As frustration mounts, SVG takes Pistons focus back to the basics

Stanley Johnson is one of the players that new player development coach D.J. Bakker has worked with since being hired last month.
NBAE/Getty Images
by Keith Langlois
Web Editor

AUBURN HILLS – The longer the Pistons struggle, the tougher it becomes to muster enthusiasm for all the little housekeeping chores that go into winning.

And the more determined Stan Van Gundy becomes to emphasize them, lest the season spin out of control and land in a heap of frustration.

The Pistons, who’ve lost nine of 11 to fall five games behind Miami in the playoff race with 18 to play, are scuffling offensively. The most dramatic difference is reflected in their 3-point shooting, which is 23rd in the NBA since Feb. 1 after ranking No. 4 until that point.

So while fans and even players might focus on whether the ball goes through the net or not – and whether the Pistons have more points on their side of the scoreboard when the night’s over – Van Gundy’s mission is to bend it to the building blocks at the bottom of the pyramid of ingredients to success.

“It’s hard to come in and tell a team, ‘We’ve got to make more shots.’ Our focus today was on the things we can control every night,” he said. “Getting back on defense, getting matched up, pulling in and taking the roll man, blocking guys out, setting screens, moving the ball. That stuff you can do every night and we’re not doing them consistently.”

Van Gundy knows he’s dealing with a team exhibiting signs of physical and emotional fatigue, compounded greatly by bubbling frustration. It bubbled over for Andre Drummond and Blake Griffin – the latter averaging 28 points a game over the last two losses but not getting nearly enough complementary scoring around him – in Monday’s loss at Cleveland when both were hit with technical fouls.

Does it become more difficult to sell the value of unyielding commitment to the laundry list of blue-collar chores amid that cauldron of components?

“We said this today: This is where you’re tested as a player, as a teammate, as a person,” Van Gundy said. “What do you want? People to feel sorry for you? That’s not going to happen. Is it harder to get an enthusiasm for that? Absolutely. Everything’s harder when you’re not winning. That’s not an excuse, just because it’s harder. It’s harder for all of us. It’s harder for coaches to sit down and do their film. But you plug along because you’re committed to winning and you do what it takes. That’s where we’re at. That’s where we’re trying to keep out focus and try to get out of the frustration because I don’t know how that helps us.”

  • Reggie Jackson played one on one with video coordinator Jordan Brink, who played at Calvin College, on Monday in Cleveland and he took part in an intense shooting drill during Tuesday’s practice as he inches closer to a return from his Dec. 26 sprained ankle, 10 weeks ago.

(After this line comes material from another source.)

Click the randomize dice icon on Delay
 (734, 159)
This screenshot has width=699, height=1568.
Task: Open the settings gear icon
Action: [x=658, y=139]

    “Did the shooting with the point guards for 20 minutes going pretty hard. Looked good,” Van Gundy said. “That’s not anywhere near like guarding somebody or going up and down or any of that, but it’s what he had to do today and he did it.”

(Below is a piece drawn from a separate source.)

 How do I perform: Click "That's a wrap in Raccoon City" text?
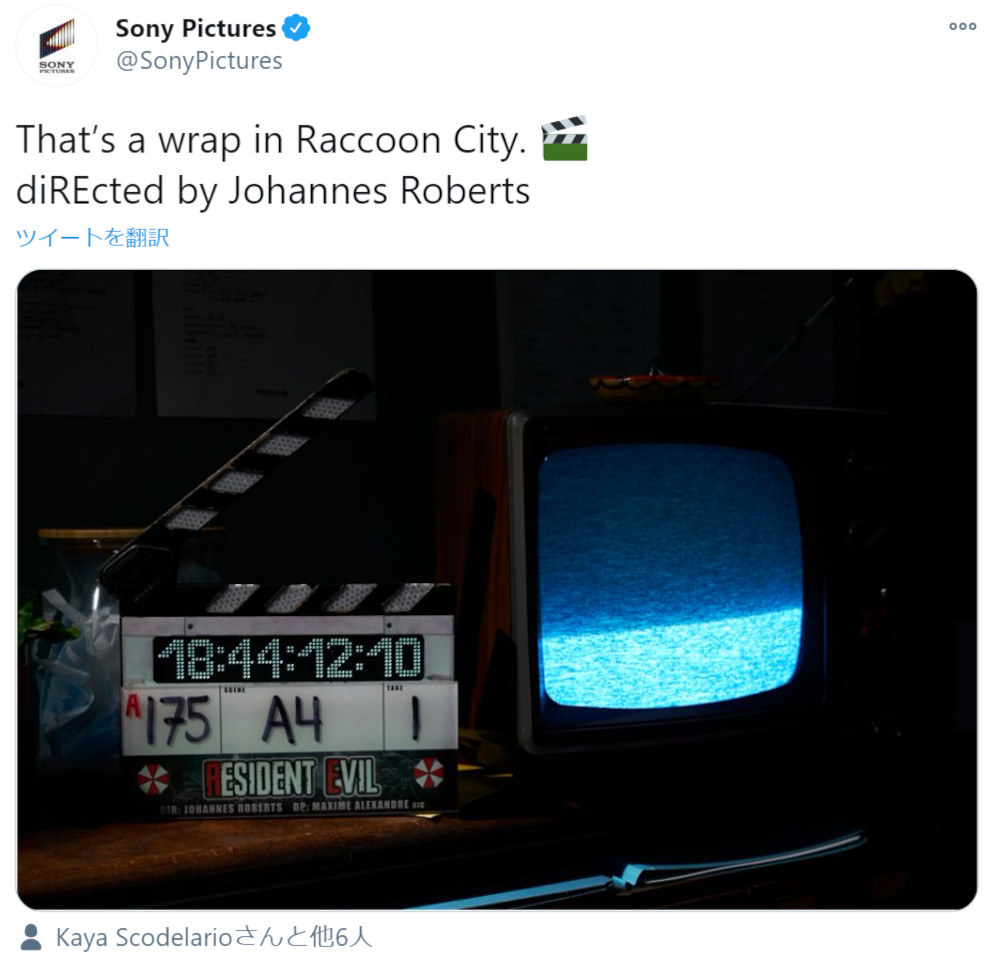[x=271, y=140]
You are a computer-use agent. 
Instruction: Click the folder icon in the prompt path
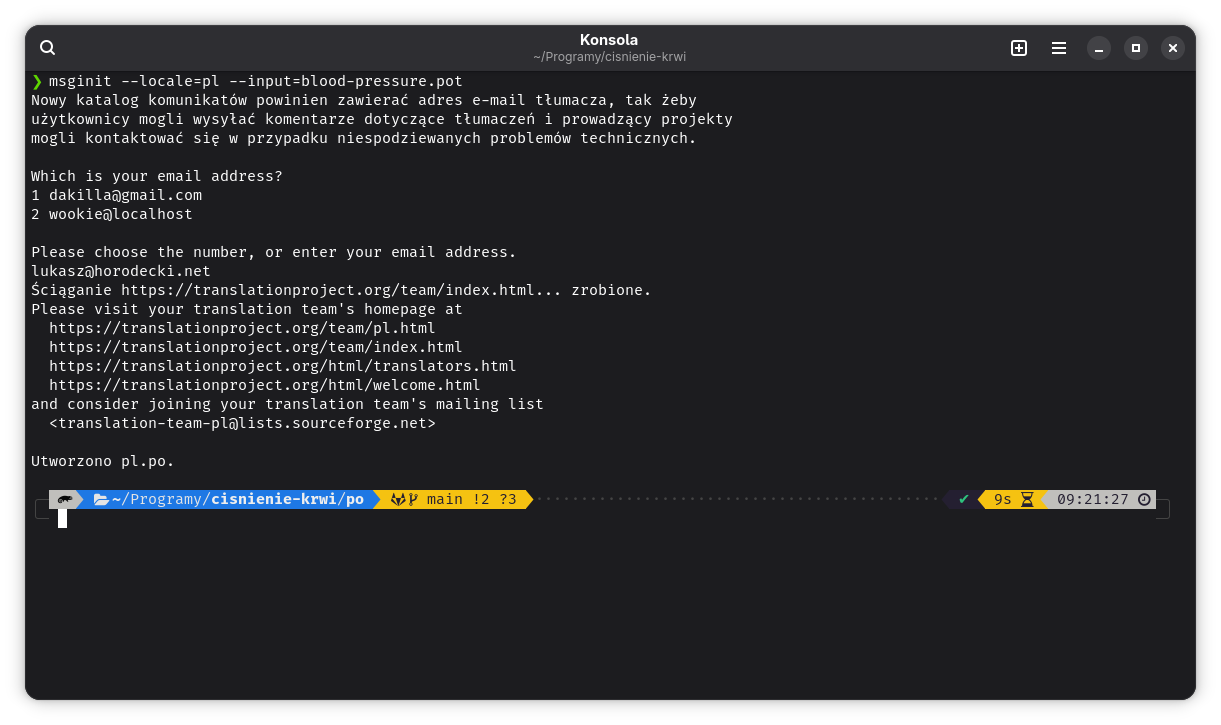pos(101,499)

    Van Gundy said last week the hope was that Jackson could take part in practice on Sunday before the Pistons leave later that day for an 12-day, six-game road trip.

  • Reggie Hearn, one of the Pistons two two-way players, joined them from the Grand Rapids Drive for Tuesday’s practice and will be with the Pistons probably through the weekend over concern for wing depth. Stanley Johnson’s back tightened up on him in Monday’s loss at Cleveland and he missed practice with his status for Wednesday’s game with Toronto uncertain. Luke Kennard also missed practice with stomach distress, though it shouldn’t affect his availability for Wednesday’s game.